The vaccine was 90% effective in preventing COVID-19 when it was administered as a half dose followed by a full dose at least a month later, according to data from late-stage trials in Britain and Brazil. No serious safety events were confirmed, the company said.

“This means we have a vaccine for the world,” said Andrew Pollard, director of the Oxford University vaccine group that developed the drug.

The vaccine’s cost works out at just a few dollars a shot, a fraction of the price of drugs from Pfizer and Moderna, which use a more unconventional technology.

And it can be transported and stored at normal fridge temperatures, which proponents say would make it easier to distribute, especially in poor countries, than Pfizer’s, which needs to be shipped and stored at -70C, the sort of temperature typical of an Antarctic winter.

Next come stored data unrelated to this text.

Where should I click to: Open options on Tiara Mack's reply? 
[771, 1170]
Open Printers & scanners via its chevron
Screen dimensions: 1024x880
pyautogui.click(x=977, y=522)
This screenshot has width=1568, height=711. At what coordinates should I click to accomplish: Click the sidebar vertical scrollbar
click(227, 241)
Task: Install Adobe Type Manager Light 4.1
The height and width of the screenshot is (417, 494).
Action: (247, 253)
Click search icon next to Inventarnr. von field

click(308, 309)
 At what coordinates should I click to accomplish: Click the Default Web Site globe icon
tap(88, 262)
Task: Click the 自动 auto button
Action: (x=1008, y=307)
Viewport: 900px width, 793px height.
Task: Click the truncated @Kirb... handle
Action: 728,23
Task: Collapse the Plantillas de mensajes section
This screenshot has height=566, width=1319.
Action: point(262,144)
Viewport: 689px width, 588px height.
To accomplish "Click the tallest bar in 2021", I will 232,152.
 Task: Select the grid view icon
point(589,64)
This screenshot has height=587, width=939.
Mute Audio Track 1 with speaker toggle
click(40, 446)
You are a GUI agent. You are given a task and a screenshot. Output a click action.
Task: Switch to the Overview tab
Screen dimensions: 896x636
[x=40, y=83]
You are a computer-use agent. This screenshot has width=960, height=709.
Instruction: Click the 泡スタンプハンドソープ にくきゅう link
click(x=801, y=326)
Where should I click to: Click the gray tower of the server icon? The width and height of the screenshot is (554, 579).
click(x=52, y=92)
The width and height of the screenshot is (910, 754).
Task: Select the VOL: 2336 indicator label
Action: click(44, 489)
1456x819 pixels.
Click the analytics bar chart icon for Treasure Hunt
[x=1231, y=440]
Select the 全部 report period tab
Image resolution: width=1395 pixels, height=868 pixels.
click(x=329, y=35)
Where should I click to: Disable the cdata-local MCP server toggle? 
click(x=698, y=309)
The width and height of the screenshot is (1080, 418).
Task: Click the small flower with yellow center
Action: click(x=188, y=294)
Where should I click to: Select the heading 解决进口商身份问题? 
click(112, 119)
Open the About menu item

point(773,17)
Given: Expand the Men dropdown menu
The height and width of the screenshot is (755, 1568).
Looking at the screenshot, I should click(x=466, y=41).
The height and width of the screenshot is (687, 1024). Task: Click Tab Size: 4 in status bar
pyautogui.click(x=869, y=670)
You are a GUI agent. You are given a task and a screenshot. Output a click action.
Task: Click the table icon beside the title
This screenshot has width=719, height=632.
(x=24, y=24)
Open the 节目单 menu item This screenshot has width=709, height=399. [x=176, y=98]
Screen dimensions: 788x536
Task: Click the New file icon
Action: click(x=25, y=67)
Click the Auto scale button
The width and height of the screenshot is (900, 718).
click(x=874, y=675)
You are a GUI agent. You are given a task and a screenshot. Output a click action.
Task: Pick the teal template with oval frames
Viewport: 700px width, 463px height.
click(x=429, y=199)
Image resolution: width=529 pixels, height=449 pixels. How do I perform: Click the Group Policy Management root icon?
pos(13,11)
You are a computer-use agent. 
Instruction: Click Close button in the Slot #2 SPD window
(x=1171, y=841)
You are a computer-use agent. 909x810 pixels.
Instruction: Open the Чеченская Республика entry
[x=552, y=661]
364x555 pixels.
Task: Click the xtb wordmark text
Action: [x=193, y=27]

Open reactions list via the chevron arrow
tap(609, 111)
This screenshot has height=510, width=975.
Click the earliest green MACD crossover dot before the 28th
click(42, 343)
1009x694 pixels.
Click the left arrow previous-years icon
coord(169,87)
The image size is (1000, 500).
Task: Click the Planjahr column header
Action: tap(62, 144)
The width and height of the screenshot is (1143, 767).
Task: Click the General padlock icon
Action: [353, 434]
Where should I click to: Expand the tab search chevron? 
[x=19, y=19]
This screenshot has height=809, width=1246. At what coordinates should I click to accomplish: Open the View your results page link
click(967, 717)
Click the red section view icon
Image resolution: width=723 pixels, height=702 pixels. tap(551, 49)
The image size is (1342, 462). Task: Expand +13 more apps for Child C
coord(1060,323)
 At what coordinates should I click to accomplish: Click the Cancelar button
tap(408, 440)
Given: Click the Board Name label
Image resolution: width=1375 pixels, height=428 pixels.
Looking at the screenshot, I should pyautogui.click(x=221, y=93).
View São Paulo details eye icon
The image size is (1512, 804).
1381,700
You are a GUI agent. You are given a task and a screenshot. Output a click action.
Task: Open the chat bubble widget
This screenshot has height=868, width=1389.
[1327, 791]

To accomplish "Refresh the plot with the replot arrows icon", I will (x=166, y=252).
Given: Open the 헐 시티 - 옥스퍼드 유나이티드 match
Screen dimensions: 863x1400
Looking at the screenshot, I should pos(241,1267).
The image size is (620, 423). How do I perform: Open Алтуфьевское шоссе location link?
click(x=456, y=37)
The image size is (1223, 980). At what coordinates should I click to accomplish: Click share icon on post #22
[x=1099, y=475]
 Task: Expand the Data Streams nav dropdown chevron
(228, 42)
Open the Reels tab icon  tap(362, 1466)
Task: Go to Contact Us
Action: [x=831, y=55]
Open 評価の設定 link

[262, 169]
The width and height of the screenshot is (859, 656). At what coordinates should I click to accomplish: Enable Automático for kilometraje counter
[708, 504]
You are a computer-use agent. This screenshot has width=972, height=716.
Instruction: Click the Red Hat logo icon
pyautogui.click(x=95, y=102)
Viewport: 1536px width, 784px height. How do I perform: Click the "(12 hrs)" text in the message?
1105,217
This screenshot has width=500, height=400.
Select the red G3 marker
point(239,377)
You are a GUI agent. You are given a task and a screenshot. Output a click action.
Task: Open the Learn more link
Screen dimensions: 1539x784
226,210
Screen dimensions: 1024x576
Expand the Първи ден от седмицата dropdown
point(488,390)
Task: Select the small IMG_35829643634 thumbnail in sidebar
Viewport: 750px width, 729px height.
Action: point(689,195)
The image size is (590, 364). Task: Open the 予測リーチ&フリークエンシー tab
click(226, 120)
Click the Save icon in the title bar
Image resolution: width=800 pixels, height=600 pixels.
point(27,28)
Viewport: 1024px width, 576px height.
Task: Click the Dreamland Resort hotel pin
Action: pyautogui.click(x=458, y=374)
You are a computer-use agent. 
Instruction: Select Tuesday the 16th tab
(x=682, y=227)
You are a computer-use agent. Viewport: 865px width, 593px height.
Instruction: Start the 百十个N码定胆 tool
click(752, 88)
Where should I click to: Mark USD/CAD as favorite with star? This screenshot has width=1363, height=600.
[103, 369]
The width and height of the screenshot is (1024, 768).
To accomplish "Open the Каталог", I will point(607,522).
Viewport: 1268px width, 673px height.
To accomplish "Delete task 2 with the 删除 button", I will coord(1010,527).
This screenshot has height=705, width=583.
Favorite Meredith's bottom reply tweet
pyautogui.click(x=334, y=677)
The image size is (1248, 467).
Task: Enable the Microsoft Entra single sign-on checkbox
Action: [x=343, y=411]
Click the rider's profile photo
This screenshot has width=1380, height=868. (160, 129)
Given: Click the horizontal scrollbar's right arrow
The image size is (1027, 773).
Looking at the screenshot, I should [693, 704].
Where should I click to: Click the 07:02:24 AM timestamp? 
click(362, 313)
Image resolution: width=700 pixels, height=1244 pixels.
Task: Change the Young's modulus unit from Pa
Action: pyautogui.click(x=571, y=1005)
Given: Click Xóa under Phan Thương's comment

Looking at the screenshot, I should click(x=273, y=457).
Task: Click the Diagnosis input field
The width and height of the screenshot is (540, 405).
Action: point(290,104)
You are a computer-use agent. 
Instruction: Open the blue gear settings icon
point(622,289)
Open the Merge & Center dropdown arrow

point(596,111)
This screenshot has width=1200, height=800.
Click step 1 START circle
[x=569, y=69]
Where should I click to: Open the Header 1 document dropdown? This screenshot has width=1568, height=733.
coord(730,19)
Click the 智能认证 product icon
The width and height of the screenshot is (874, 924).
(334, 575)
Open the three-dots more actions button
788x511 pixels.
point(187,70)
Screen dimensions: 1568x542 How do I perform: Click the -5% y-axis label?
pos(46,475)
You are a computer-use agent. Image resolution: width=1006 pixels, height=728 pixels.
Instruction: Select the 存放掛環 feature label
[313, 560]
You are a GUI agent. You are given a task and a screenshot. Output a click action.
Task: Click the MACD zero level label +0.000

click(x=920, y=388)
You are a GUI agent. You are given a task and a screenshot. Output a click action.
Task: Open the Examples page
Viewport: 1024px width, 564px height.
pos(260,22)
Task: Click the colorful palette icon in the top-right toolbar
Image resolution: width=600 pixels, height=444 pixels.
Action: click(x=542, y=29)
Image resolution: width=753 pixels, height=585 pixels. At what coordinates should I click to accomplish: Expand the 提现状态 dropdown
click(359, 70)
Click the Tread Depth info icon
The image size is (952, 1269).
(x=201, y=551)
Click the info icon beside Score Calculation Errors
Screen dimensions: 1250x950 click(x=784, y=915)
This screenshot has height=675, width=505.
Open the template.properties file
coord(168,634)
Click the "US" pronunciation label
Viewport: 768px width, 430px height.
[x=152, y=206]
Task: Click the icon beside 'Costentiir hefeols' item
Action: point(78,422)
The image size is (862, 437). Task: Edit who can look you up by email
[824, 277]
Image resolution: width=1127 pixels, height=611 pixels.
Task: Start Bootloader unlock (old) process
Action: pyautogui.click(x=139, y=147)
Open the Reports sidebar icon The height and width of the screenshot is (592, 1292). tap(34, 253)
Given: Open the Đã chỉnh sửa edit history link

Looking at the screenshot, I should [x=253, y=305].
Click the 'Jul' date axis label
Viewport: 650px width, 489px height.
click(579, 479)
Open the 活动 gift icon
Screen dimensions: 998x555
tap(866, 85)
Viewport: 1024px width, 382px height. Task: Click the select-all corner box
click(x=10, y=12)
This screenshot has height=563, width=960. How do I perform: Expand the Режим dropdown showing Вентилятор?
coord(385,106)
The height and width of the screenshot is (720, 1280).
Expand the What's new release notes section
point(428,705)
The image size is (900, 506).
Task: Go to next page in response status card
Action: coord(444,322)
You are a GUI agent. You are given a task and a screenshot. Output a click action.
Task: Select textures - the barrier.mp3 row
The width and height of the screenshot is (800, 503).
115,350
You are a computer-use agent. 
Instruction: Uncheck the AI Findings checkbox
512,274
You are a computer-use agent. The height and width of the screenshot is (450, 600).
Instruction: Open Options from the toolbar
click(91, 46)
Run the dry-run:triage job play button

The effectiveness of AstraZeneca’s vaccine depended on the dosing, and fell to just 62% when given as two full doses rather than a half-dose first. But scientists cautioned against seeing this as evidence that it would be less useful than rivals. Vaccines from Pfizer and Moderna each prevented about 95% of cases according to interim data from their late-stage trials.

“I think it is a real fool’s errand to start trying to pick these three (Pfizer/Moderna/Astra) apart on the basis of snippets of phase 3 data from press releases,” said Danny Altmann, professor of immunology at Imperial College London.

“For the bigger picture, my suspicion is that by the time we are a year down the line, we’ll be using all three vaccines with about 90% protection - and we’ll be a lot happier.”

Pascal Soriot, Astra’s chief executive, said the data showing that an initial half dose was more effective than two full doses was good news, as more people could be vaccinated faster with a limited supply.

AstraZeneca’s preliminary trial comes as a new wave of infections has hurt economies, particularly in Europe and the United States. Nearly 1.4 million people have died in the global COVID-19 pandemic.